Your method is just equivalent to SGD with a changable global learning rate.

Yonghongwei commented 2 years ago

Please print any statistics of the variable 'exp_avg_var' (e.g., print(exp_avg_var.min())) for each parameter group. You will find the adaptive learning rates for different parameters are almost the same.
Please note this line of the code "denom = (exp_avgvar.add(group['eps']).sqrt()/ math.sqrt(biascorrection2)).add(group['eps'])". The code 'add_()' operator in 'exp_avgvar.add(group['eps'])' will change the value of the variable 'exp_avg_var'. As a result, the value of exp_avg_var will accumulate with eps in each iteration. The values of exp_avg_var for different parameters will constantly increase and be almost same. So actually, your method is just equivalent to SGD with a changable global learning rate. I guess you refer to EAdam to introduce eps, which also has this problem. It is a very severe problem. Because the 'belief' mentioned in your paper does not give any contribution to the final performance in your code.

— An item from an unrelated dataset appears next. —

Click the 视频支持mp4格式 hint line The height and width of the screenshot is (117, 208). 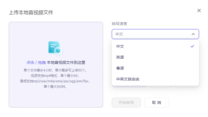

juntang-zhuang commented 2 years ago

No, I don't think it's equivalent to SGD. SGD does not work for GAN while AdaBelief works. Depends on what default eps you are using, I'm using 1e-16, if you set as 1e-8 it would be the case as you mentioned. PS: EAdam is inspired by AdaBelief

Yonghongwei commented 2 years ago

Thanks for your reply. For the classification and detection tasks, I find this problem incurs. I have not checked the problem on other tasks. On these high-level vision tasks, SGD usually performs well. I also find small eps on these tasks will drop the performance. Therefore, I think the main reason Adabelief works well on high-level vision tasks is it performs like SGD.

juntang-zhuang commented 2 years ago

Thanks for reply. It's possible but not always true, I have tried eps=1e-16 with ResNet18 on ImageNet with a batchsize 4096, it achieved above 72% top-1 accuracy, much better than with eps=1e-8 and even better than SGD. I'm not sure if it's a problem with framework since I used the Flax implementation to use TPU. I feel like even for classification tasks, with proper decoupled decay and lr schedule, adaptive optimizers can perform no worse than SGD, but it would require some tuning.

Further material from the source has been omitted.